Camellia: The number one thing is community. Bridge has an ability to bring talented folks together and now we have them for life. We can meet up and talk about our daily traumas and daily joys. We’ve learned so much, of course, but really it’s the friendships that I think about.
Jenna: I agree that community is important. It may not sound work related, but really, it’s made my work stronger. The feedback sessions we had in Bridge were such a safe space. Now I have this group of 30 people I can turn to at any point—and that doesn’t even include all the alumni. Designer Fund is only two blocks away from Gusto’s office, and I love being able to grab lunch or stop by to visit the team if we need to bounce ideas off of one another. As someone who had just moved to a new city, it was invaluable to be immediately embedded in this community.
Bridge has an ability to bring talented folks together and now we have them for life.
Camellia: I’m jealous! It’s amazing that there are going to be even more opportunities for designers. Brand and communication design are a massive part of the success of a business. It’s crucial.
Jenna: For anyone who applies, do what you can to make your portfolio really stand out. Keep applying and don’t give up.

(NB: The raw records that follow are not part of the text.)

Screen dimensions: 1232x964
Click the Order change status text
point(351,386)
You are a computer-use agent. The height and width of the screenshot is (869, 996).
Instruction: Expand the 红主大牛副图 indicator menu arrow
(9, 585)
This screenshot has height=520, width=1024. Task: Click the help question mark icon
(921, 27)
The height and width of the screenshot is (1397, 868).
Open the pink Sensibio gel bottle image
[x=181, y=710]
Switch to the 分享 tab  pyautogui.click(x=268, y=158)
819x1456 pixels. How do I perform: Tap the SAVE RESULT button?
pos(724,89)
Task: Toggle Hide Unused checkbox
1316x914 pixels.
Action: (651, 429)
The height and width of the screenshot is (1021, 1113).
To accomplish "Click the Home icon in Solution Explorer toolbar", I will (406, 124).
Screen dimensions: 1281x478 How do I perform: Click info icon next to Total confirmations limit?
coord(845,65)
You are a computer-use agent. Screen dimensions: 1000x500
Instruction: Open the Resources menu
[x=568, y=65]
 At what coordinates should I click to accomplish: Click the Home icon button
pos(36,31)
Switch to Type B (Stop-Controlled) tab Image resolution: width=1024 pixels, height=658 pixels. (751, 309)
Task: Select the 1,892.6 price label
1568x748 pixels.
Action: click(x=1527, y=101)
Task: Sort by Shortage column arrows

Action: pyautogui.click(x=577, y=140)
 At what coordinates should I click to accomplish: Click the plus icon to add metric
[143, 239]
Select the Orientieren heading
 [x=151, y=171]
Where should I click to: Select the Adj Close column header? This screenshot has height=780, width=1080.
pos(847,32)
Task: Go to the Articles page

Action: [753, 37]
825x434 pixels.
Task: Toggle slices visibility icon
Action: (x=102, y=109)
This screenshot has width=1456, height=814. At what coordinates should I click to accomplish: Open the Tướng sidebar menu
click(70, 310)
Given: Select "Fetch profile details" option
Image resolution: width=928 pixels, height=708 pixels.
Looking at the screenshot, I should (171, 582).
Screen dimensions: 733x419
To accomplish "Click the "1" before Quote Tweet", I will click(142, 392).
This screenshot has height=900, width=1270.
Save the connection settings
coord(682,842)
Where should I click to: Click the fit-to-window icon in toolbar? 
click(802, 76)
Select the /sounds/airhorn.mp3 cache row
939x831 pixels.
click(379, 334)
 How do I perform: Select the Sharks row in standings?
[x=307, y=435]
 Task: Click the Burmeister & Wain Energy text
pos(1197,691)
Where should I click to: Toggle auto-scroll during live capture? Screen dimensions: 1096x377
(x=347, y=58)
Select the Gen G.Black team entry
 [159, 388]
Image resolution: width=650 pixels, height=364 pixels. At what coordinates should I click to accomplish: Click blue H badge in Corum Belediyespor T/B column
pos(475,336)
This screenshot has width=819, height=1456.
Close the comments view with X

Camellia: And once you get in take the time to listen to what’s going on. Be mindful. You never know how relationships will help you. A casual conversation you had the night before can lead to a breakthrough the next day. Another conversation can lead to finding your next mentor.
Jenna: People don’t spend very long getting to know a company. It’s the communication designers role to make it clear in that short period of time what a company does while evoking what the world could be for the customer if they used your product. If you’re not investing in your brand and in communication design, it can hurt your business.
And for designers who are having a hard time, they should seek a community like Bridge. Bridge can give you the ability to navigate that; it’s why they focus on design-led companies that truly give designers a seat at the table.